Libra encerra atividades em Santos

O terminal chegou a ser o segundo maior do porto, mas com a construção de novos empreendimentos a empresa perdeu competitividade

Renée Pereira, O Estado de S.Paulo

29 de março de 2019 | 16h54

O Grupo Libra vai encerrar suas atividades no Porto de Santos. Em comunicado aos clientes, que o Estado teve acesso, a empresa afirmou que, com a decisão do Tribunal de Contas da União (TCU) de não renovar a concessão do terminal no ano passado, "os contratos de operação portuária com os armadores (donos de navios) não foram renovados e os serviços que eram operados pela Libra transferidos para outros terminais".

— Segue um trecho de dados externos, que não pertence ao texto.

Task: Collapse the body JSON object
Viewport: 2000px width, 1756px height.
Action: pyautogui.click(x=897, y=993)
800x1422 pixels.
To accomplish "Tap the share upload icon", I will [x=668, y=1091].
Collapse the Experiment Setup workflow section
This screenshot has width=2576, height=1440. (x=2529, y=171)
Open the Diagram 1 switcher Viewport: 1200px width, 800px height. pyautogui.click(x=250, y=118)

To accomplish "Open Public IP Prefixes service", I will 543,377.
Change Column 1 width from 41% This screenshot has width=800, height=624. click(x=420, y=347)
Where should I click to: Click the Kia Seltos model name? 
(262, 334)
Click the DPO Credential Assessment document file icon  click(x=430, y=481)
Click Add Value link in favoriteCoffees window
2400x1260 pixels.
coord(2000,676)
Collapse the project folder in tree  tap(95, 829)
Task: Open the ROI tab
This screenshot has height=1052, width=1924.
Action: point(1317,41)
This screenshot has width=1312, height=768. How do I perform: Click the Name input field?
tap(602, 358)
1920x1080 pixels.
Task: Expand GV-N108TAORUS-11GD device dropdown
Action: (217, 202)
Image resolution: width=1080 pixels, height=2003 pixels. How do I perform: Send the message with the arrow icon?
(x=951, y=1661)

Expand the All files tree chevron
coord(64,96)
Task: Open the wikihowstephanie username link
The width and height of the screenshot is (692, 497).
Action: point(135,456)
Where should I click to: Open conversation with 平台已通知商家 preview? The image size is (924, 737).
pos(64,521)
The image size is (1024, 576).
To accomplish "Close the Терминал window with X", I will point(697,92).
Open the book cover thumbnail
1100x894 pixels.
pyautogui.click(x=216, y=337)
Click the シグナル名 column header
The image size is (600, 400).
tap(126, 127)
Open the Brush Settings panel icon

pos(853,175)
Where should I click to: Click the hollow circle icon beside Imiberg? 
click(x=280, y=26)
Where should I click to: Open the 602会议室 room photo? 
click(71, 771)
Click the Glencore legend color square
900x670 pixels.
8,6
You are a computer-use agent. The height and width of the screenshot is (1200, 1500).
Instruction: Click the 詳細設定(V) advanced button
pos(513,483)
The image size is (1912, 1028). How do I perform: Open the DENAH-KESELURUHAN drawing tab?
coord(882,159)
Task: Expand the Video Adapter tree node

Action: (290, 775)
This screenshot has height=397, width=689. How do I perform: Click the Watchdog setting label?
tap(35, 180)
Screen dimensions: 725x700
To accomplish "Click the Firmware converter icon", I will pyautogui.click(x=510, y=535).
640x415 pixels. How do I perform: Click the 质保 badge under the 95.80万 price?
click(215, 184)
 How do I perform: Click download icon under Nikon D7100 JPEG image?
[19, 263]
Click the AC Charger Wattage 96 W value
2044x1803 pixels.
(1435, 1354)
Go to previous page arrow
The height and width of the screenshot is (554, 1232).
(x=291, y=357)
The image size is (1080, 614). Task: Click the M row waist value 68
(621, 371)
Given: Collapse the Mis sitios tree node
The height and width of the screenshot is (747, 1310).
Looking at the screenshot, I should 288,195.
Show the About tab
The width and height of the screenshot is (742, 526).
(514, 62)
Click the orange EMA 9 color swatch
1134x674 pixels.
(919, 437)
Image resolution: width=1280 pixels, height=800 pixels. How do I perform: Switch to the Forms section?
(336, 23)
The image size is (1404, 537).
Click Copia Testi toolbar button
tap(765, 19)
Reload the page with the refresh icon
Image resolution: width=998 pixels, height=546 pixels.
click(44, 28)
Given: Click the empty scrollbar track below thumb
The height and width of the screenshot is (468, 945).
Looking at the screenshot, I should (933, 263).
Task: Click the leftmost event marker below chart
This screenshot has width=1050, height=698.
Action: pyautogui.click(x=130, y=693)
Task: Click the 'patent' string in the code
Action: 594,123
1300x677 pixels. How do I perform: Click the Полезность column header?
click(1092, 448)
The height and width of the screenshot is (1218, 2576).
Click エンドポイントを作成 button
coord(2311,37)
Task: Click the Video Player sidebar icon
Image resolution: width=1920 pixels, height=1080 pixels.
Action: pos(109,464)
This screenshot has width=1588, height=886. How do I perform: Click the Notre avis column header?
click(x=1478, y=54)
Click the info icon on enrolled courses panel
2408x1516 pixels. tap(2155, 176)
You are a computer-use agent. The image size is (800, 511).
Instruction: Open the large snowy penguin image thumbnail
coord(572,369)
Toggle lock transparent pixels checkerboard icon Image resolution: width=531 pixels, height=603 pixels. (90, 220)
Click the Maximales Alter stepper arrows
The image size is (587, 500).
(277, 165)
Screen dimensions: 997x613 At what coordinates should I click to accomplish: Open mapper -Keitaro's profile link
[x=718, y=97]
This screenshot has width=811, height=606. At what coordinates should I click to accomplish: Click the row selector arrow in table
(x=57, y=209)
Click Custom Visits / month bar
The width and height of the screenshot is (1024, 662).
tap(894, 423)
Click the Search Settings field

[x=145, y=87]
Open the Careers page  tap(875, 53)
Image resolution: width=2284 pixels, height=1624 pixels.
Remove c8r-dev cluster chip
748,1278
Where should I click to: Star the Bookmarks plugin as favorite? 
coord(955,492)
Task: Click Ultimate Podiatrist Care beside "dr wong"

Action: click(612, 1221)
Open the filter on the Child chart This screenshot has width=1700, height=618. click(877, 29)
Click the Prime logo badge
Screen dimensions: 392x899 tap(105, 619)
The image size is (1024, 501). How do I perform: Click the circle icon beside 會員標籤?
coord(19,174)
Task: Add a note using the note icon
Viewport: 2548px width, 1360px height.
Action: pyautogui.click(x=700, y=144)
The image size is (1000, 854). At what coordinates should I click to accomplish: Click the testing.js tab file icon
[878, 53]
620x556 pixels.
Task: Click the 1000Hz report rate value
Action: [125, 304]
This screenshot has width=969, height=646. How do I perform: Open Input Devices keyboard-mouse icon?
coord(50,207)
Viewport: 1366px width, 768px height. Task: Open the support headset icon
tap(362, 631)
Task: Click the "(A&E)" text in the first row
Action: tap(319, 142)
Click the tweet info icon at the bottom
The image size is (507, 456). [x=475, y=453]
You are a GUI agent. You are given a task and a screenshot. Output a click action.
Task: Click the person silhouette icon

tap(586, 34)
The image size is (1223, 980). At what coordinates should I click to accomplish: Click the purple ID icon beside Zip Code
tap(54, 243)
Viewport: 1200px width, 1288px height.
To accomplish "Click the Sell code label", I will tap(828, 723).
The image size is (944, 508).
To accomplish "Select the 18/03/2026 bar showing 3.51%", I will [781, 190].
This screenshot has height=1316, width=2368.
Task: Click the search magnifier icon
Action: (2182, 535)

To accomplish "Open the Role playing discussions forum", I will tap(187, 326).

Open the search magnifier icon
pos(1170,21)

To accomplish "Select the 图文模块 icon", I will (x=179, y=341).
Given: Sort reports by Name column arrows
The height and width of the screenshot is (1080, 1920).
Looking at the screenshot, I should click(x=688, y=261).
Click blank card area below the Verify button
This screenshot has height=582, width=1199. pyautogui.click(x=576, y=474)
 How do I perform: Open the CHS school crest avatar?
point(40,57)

Segundo o comunicado, a última escala dos serviços regulares está previsto para o dia 28 de abril. A partir dessa data não há nenhum serviço programado, o que torna inviável a manutenção da operação do terminal. O contrato de arrendamento da Libra em Santos vai terminar em maio do ano que vem, mas chegou a ser prorrogado em 2015 para até 2035. No ano passado, no entanto, o TCU anulou a renovação antecipada dos contratos da Libra.

O terminal chegou a ser o segundo maior do Porto de Santos na movimentação de contêineres. Com a construção de novos empreendimentos, como Embraport e Brasil Terminais Portuários (BTP), a empresa perdeu competitividade e sua movimentação entrou em declínio. Para complicar a situação, a empresa foi envolvida no escândalo de corrupção que investiga a participação do ex-presidente da República no porto. A polêmica envolve exatamente a renovação da concessão da Libra por meio da nova Lei dos Portos. 

Em nota, o grupo Libra afirmou que a “decisão dos armadores de transferir, no prazo de 30 dias, suas operações na Libra Terminal Santos para outro terminal no mesmo porto, obrigará a unidade a passar por um processo de reestruturação que inclui a redução do seu número de funcionários.”

“A saída dos armadores é resultado direto da decisão do TCU que cancelou a prorrogação do contrato de concessão da Libra até 2035 e determinou seu encerramento em maio de 2020. A sentença criou insegurança entre os armadores quanto à continuidade de suas operações em Santos”, destacou a companhia.